Orville looked at the herd. As far as the eye could see, it stretched onwards, a great horde of scaly dinosaurs, frilled and horned. Educated folk would call one a triceratops, but out west, the dinopunchers that drove them to market just called them hornheads. A tall fellow could stand on tip-toe and be barely able to touch the top of one of their frills, and from nose to tale they were about as long as two horses riding in single file. These ones had the distinctive turquoise tinge of the bluescale's breed. Orville had grown up on a ranch, and he had seen the damage a hornhead could do. It made his stomach churn just thinking about it.
"You gonna go talk to the bosses, get them to stop, right, Buckshot?" Orville asked, nervousness creeping into his voice.
Buckshot nodded. "But don't count on nothing, son.
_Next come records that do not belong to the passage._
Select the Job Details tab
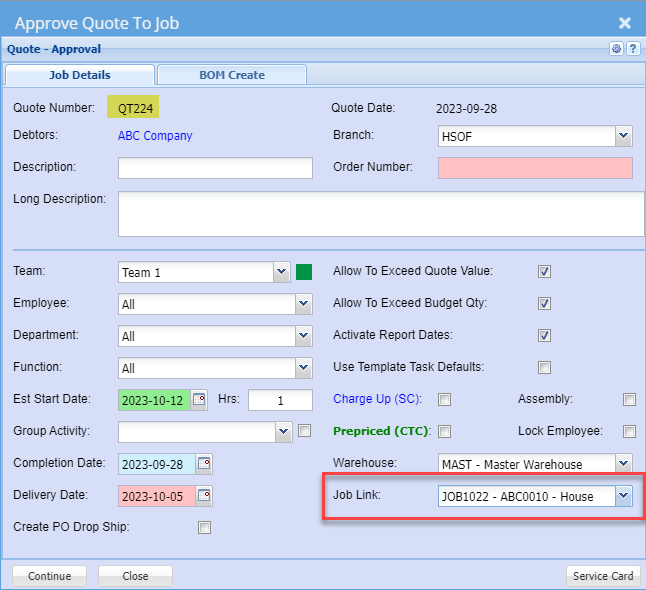The image size is (646, 590). 80,75
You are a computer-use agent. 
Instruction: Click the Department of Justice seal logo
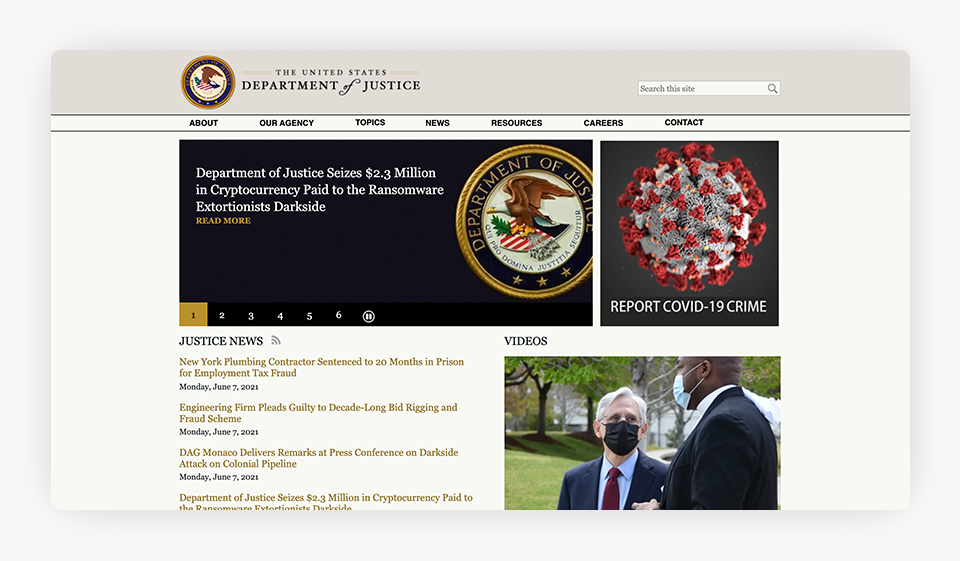(208, 82)
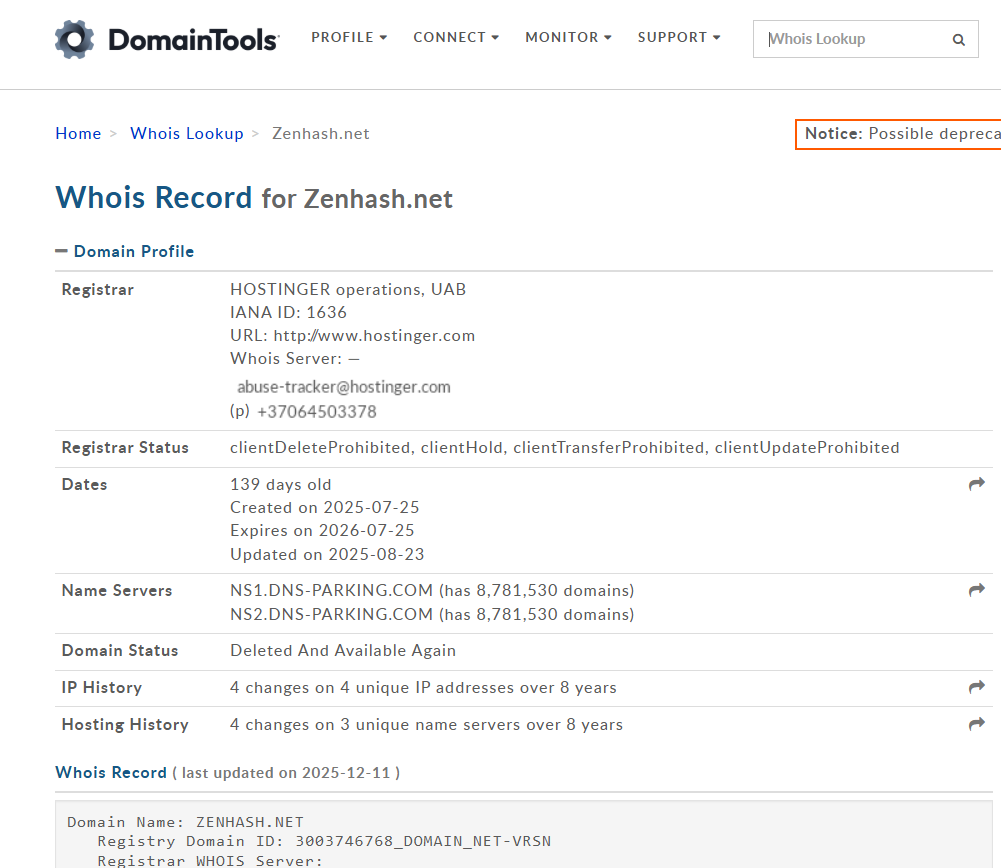
Task: Open the PROFILE dropdown menu
Action: click(x=348, y=38)
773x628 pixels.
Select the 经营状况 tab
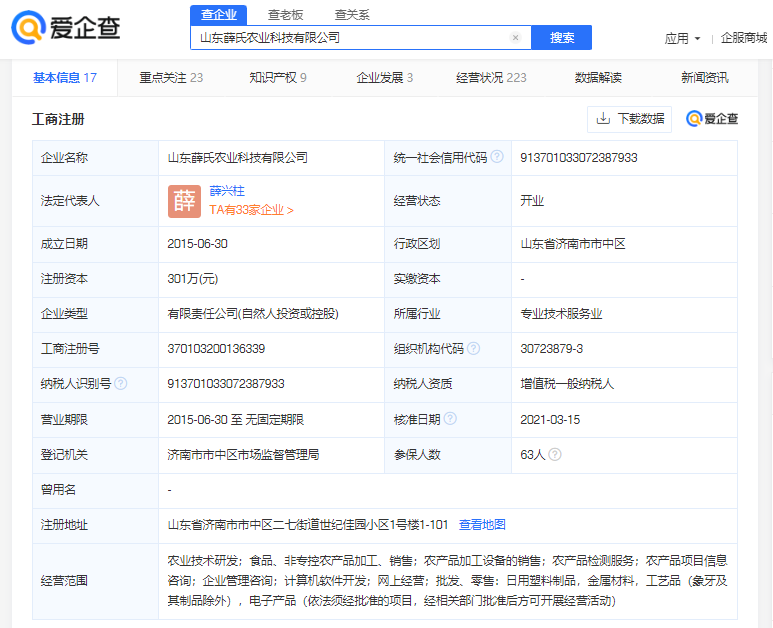[x=490, y=78]
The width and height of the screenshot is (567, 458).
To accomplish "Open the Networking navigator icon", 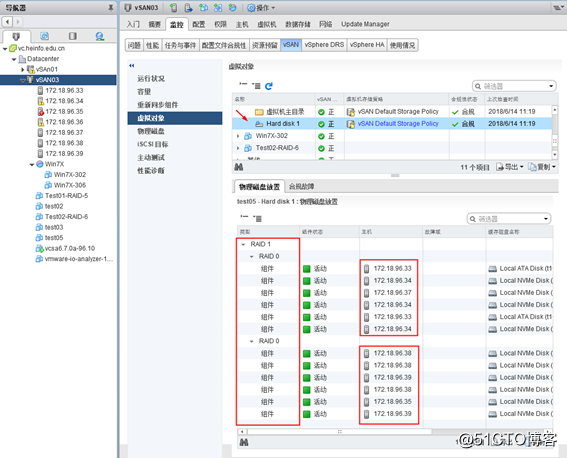I will pyautogui.click(x=100, y=36).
This here's Lakota Territory, plus the rustlers. They'll want us to keep moving even if it kills us. Which it very well may." He bucked his horse onwards, making for the chuck wagon at the rear of the hornhead column. A pair of spike-thumbed iguanodons pulled the old covered wagon along, pots and pan strapped to the side clinking as it rumbled over uneven terrain.
Sure enough, the bosses did want to stop. The Bluescale Outfit continuing drive the hornheads forward, just as the first cracks of lightning split the darkening sky.
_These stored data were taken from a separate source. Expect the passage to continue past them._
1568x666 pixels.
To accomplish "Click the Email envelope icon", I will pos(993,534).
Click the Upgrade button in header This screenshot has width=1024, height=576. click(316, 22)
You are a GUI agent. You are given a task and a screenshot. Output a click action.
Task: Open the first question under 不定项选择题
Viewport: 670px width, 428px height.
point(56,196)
One of the hornheads let out a mournful resonant cry, a trumpeting noise that was soon taken up by all the others. Orville clapped his hands over his ears as rain began to splash on his broad-brimmed Stetson. Emmet Donovan, a veteran dinoboy, rode to Orville's side. Emmet was wearing an old peaked cap and had a thick moustache.
"Best to get to cover, son," he said. "Hornheads hear the storm, they're liable to stampede."
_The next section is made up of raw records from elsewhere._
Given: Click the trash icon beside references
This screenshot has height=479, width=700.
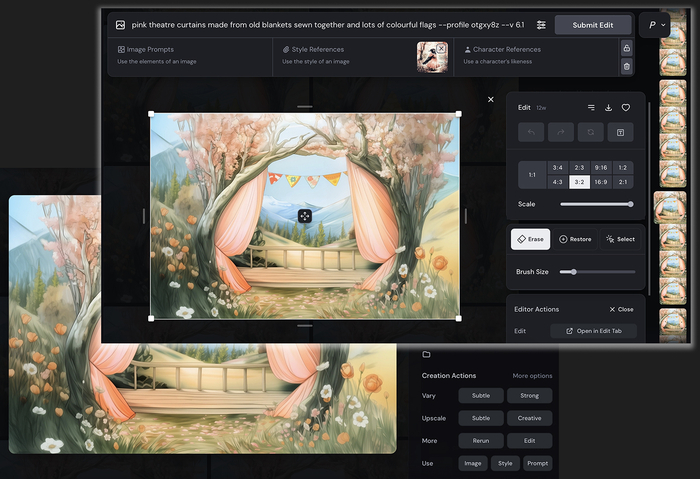Looking at the screenshot, I should click(626, 66).
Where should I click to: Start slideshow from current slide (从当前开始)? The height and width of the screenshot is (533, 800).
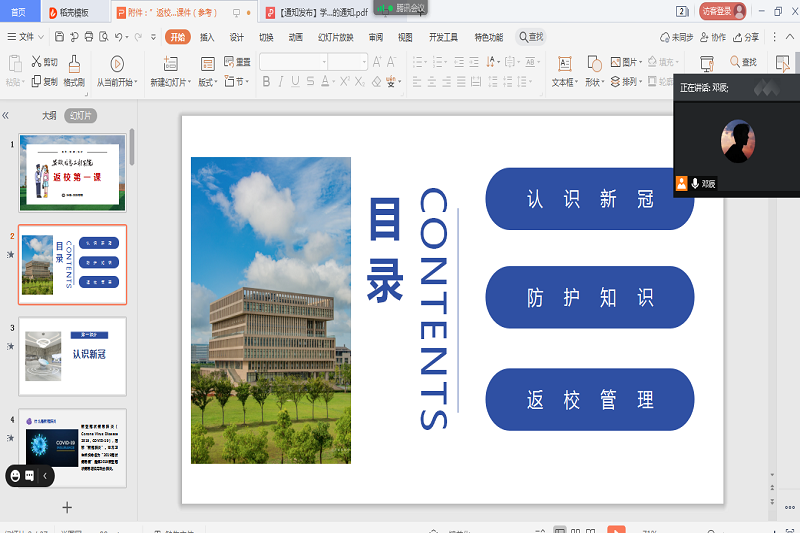pyautogui.click(x=117, y=64)
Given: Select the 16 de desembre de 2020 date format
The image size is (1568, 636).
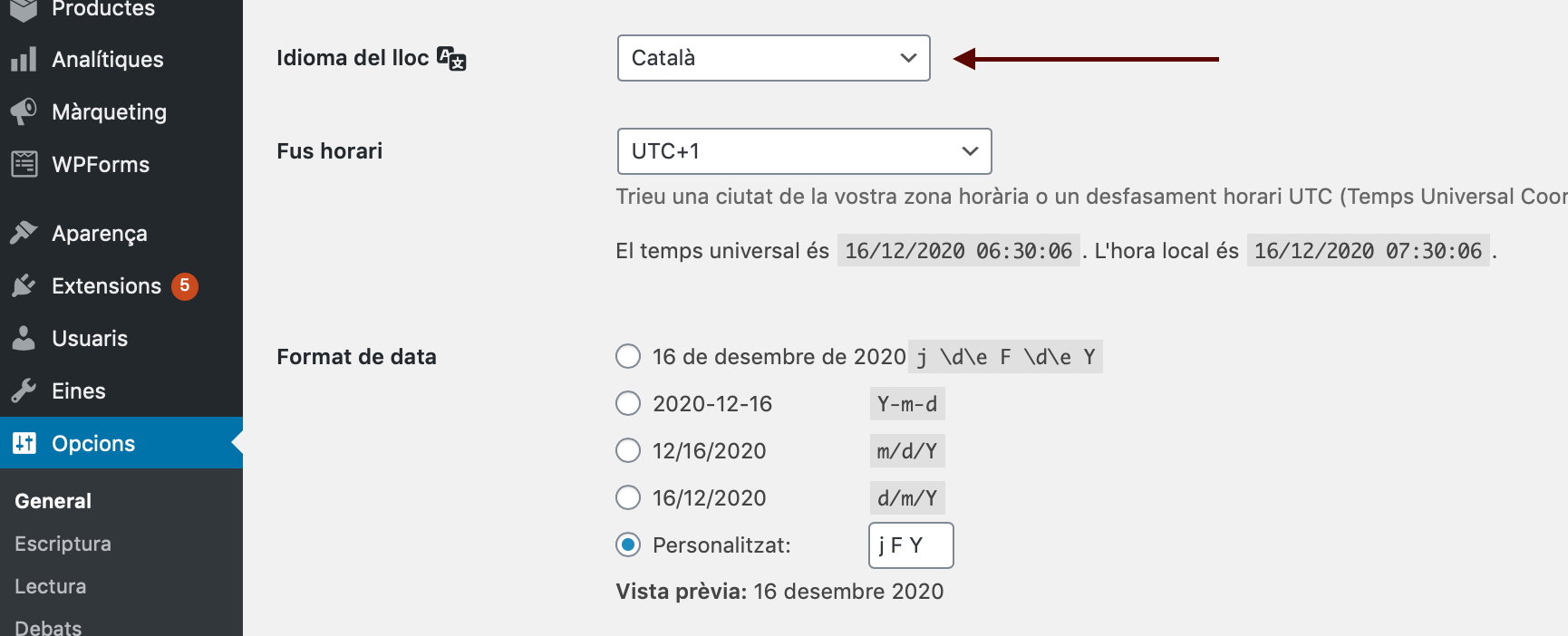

"They are? Oh, Jesus. Oh, Jesus." Orville urged his horse away from the herd, but then another lightning bolt struck down and the hornheads began to panic. It was impossible to tell where the stamped started, only that all of the beasts seemed to be bellowing at once and pounding in every direction. Orville steered his horse around a screeching triceratops as it lumbered past, but the youth failed to see another hornhead approaching his other side. The three horns slammed into the sides of his horse, causing the animal to scream and buck.
Orville was thrown free and fell to the ground. Massive clawed feet stamped the dirt around him as the hornheads gathered speed, and it was all the novice dino puncher could do to avoid being trampled. Emmet rode towards him, leaning low on his horse and holding out his hand. Orville reached up and was pulled to safety, flung across Emmet's horse like he was a bundle of cloth.
One of the hornheads started running towards Emmet, and Orville thought that Emmet's horse would be skewered just as his was. Instead, Emmet drew the large cannon-like single-barrel shotgun on his back, steadied it with both arms and fired. It was a dinosaur gun, an express rifle specifically designed for downing the large beasts, and it worked beautifully. The triceratops let out a screeching cry and fell to the ground, shot straight through its oversized skull.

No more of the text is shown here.